The Appalachian hollers of Eastern Kentucky are a restorative realm for Shelby Lee Adams and photography a tonic. Having dwelled there as a child, he has returned to photograph for nearly forty years. Adams reveres the rural tempo and traditions of this place, fueled by his belief that such an authentic, "salt of the earth" culture should be preserved, both in image and fact. Change is coming to these isolated communities and Adams' latest monograph, Salt & Truth from Candela Books feels like something that needs to be said, while there's still time. This collection pushes back against the material assault of the satellite dishes and SUV's seen more overtly in previous works. Where these mountain roads will lead is less sure than in years past, and Adams also pulls inward in defense of his subjects and himself, in a subtle recalibration of the domestic views that define his work.

Salt & Truth, by Shelby Lee Adams.

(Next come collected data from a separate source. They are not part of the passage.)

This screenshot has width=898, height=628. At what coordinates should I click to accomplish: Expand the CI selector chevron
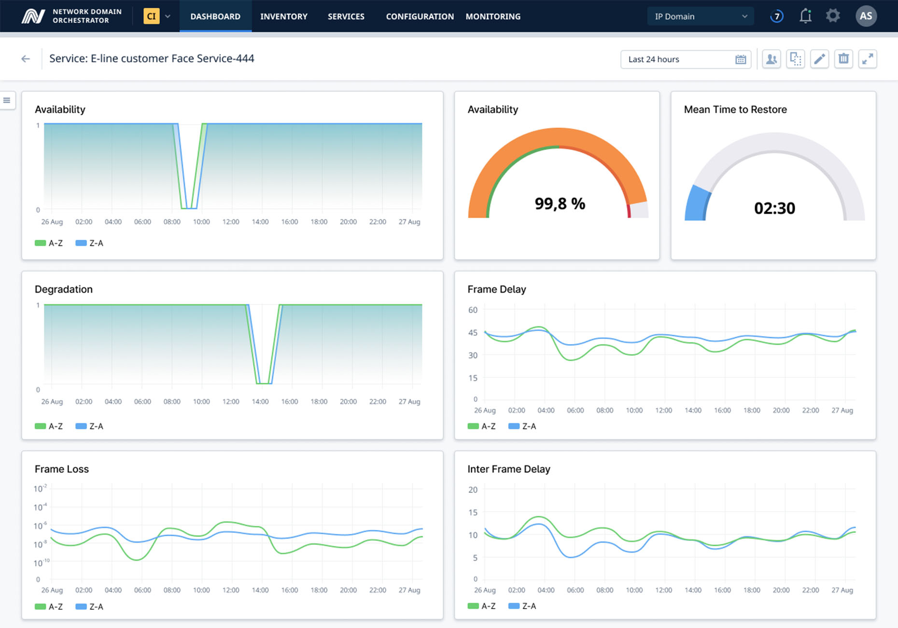168,16
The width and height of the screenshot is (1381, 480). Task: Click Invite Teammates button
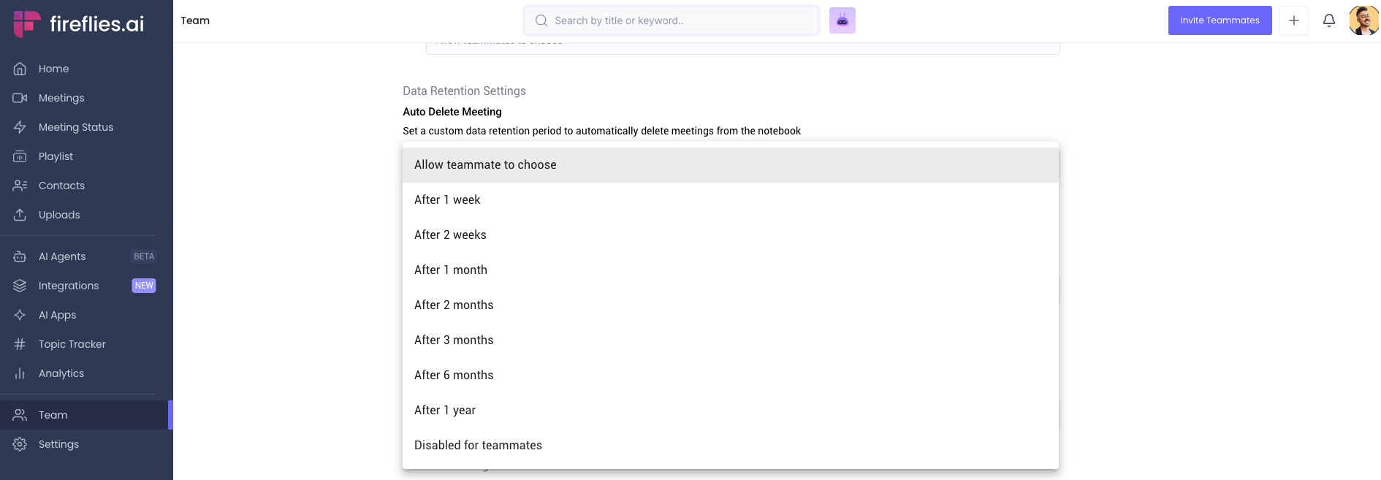(1220, 20)
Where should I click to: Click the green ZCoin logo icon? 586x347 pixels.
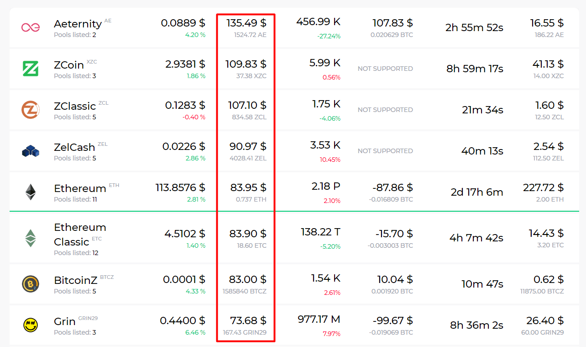coord(31,69)
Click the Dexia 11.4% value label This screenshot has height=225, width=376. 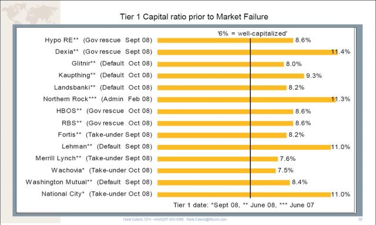[x=341, y=51]
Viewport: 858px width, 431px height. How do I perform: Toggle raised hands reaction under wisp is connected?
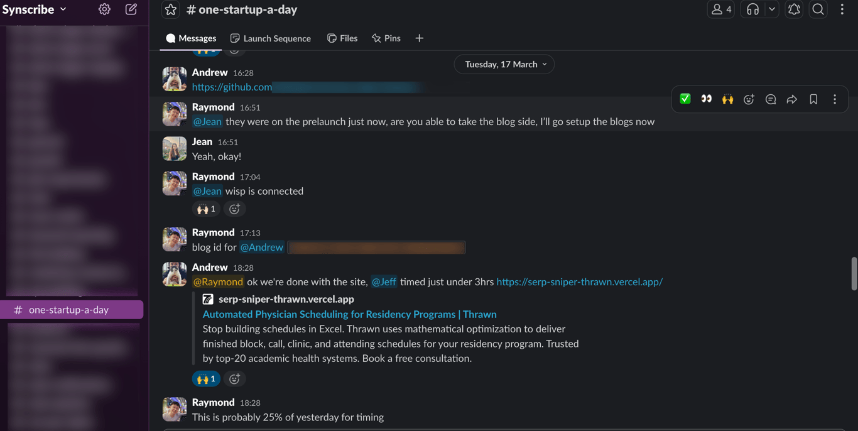206,209
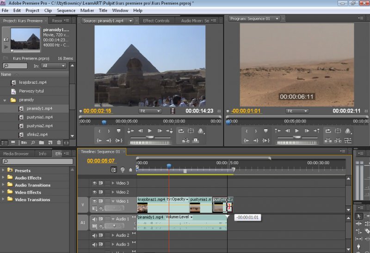
Task: Open the Media Browser tab
Action: tap(16, 154)
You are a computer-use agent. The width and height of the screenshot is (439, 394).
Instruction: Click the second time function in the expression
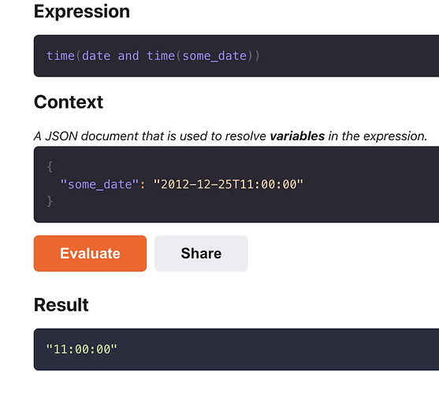pos(161,56)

Published by Candela Books, 2011.
Adams inhabits these images through the force of his own history, and in his signature style. Weathered wood and wire fencing are frame and backdrop to portraits containing a nuanced range of self-expression and sense of occasion. Structural beams, open car doors and light itself divide picture planes, suggesting layers of time and interior worlds, and creating dramatic shifts in mood and meaning such as in Benny and Arch. Two side-by-side portraits of a girl named Tammy are separated by five years' time and experience. A young child inhabits a closed-off world of elemental symbols, strange fish and the swirling realm of a Disney princess. Later, she emerges from the darkened interior of a culvert pipe, against the backdrop of a thought balloon- like sphere, containing her matter-of-fact circumstances of home.
Salt & Truth, by Shelby Lee Adams. Published by Candela Books, 2011.
Salt & Truth, by Shelby Lee Adams. Published by Candela Books, 2011.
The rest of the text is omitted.